In an attempt to aid the blind, ophthalmologists Dr. Geoff Tabin and Dr. Sanduk Ruit founded the Himalayan Cataract Project. Their goal was to provide and implement adequate hospital quality standards in areas that do not always have basic electricity and water needs satisfied. The two aim to deliver the highest possible quality care for the lowest possible cost.
The prevalence of blindness in developing countries is astounding and, as explained by the Himalayan Cataract Project website, “malnutrition, inadequate health and education services, poor water quality, and a lack of sanitation leads to a high incidence of eye disease.”
According to the World Health Organization, individuals in sub-Saharan Africa are often afflicted with avoidable blindness caused by onchocerciasis (4 percent), childhood blindness (5.3 percent), trachoma (6.8 percent), corneal opacities (10 percent), glaucoma (15 percent), and cataracts (50 percent).
In developing countries, life expectancy for someone who is blind is less than half of that expected for a person of the same age who can see.

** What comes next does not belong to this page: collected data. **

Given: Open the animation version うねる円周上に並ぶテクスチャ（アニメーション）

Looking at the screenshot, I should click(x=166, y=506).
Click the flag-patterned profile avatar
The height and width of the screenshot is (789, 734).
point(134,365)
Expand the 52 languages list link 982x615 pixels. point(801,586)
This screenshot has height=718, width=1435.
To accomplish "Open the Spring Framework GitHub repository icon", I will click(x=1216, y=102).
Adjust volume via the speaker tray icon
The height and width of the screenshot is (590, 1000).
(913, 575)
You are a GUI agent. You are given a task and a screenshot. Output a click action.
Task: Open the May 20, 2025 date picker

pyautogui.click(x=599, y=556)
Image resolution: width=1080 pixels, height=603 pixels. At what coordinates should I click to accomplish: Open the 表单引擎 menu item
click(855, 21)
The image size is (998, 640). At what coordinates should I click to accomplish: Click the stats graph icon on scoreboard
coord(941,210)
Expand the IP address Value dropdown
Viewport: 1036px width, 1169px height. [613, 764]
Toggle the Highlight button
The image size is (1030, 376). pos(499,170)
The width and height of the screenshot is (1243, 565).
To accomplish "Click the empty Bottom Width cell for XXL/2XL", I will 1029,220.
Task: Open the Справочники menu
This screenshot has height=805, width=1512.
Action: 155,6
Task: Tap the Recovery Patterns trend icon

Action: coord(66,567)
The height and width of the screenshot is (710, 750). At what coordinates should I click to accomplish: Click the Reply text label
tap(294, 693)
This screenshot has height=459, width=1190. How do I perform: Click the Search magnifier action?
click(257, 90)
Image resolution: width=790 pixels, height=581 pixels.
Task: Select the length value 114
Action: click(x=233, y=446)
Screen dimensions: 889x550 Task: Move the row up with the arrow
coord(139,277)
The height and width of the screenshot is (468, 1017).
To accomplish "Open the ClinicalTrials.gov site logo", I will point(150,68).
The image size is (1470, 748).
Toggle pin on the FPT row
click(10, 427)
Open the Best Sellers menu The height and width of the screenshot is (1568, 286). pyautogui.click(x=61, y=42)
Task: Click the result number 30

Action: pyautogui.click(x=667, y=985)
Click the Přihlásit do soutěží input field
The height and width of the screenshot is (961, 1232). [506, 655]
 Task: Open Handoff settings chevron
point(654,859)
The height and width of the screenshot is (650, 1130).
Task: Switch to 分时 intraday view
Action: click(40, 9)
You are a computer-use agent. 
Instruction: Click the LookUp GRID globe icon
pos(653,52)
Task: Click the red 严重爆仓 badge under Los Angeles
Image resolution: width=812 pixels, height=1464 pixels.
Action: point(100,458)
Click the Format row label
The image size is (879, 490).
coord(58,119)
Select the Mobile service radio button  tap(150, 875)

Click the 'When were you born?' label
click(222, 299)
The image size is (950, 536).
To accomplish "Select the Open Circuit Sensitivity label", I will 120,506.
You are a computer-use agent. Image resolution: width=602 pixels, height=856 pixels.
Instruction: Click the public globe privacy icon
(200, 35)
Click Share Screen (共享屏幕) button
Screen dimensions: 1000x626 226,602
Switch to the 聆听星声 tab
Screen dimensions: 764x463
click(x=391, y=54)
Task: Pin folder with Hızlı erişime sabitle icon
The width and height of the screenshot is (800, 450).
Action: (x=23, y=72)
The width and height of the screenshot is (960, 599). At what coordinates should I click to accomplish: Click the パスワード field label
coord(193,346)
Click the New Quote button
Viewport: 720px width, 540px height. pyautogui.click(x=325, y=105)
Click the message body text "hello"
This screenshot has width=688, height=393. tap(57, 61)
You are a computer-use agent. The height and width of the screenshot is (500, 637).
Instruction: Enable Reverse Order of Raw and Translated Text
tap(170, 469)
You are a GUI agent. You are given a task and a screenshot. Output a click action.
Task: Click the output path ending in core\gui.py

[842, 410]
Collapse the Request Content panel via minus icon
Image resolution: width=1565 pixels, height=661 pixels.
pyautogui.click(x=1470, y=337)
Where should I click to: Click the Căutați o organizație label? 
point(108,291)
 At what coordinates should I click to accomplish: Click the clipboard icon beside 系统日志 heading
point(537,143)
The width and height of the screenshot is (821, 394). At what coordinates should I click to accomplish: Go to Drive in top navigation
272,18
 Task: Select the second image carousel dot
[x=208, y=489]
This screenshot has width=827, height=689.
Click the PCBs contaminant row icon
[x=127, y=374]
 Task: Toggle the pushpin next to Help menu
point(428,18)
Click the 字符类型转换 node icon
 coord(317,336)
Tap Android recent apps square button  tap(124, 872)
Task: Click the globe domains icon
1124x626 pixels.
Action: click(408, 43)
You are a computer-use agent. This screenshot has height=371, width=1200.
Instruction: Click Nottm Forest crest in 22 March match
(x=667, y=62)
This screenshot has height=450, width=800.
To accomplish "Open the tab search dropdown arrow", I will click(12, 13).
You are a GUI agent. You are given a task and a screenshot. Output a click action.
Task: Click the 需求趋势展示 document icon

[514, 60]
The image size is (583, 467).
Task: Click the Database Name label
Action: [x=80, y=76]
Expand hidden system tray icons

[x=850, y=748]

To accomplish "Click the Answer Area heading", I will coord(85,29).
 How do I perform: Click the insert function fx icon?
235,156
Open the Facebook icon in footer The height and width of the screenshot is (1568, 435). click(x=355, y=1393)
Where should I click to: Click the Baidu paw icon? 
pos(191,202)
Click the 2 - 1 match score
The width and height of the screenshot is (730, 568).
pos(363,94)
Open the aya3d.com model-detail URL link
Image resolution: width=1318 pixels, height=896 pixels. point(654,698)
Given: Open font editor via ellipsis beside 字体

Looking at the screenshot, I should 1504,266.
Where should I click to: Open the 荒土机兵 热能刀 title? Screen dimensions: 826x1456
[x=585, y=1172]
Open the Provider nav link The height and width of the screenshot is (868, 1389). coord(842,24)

The blind individual is no longer able to work and therefore, one income for the family is lost. The World Health Organization also states that “a conservative estimate of the annual direct economic productivity loss due to blindness and low vision in sub-Saharan Africa was U.S. $1,830 million in 2000. Without concerted international action, it is expected to rise to $4, 374 million per year by 2020, the equivalent of 0.5 percent of GDP for the region.”
The Himalayan Cataract Project is based in both the Himalayan region and in sub-Saharan Africa. They operate through teaching ophthalmic care at basic and advanced levels, establishing self-sustaining eye centers, and performing low cost sutureless cataract operations in 7 minutes. Moreover, their efforts to create self-sustaining eye centers involve building microsurgical eye clinics in rural communities and encourage these centers to reach out to the poor who are blind in order to provide them with the care they need. The Himalayan Cataract Project makes treating blindness both affordable and accessible to the wider masses in developing countries and communities.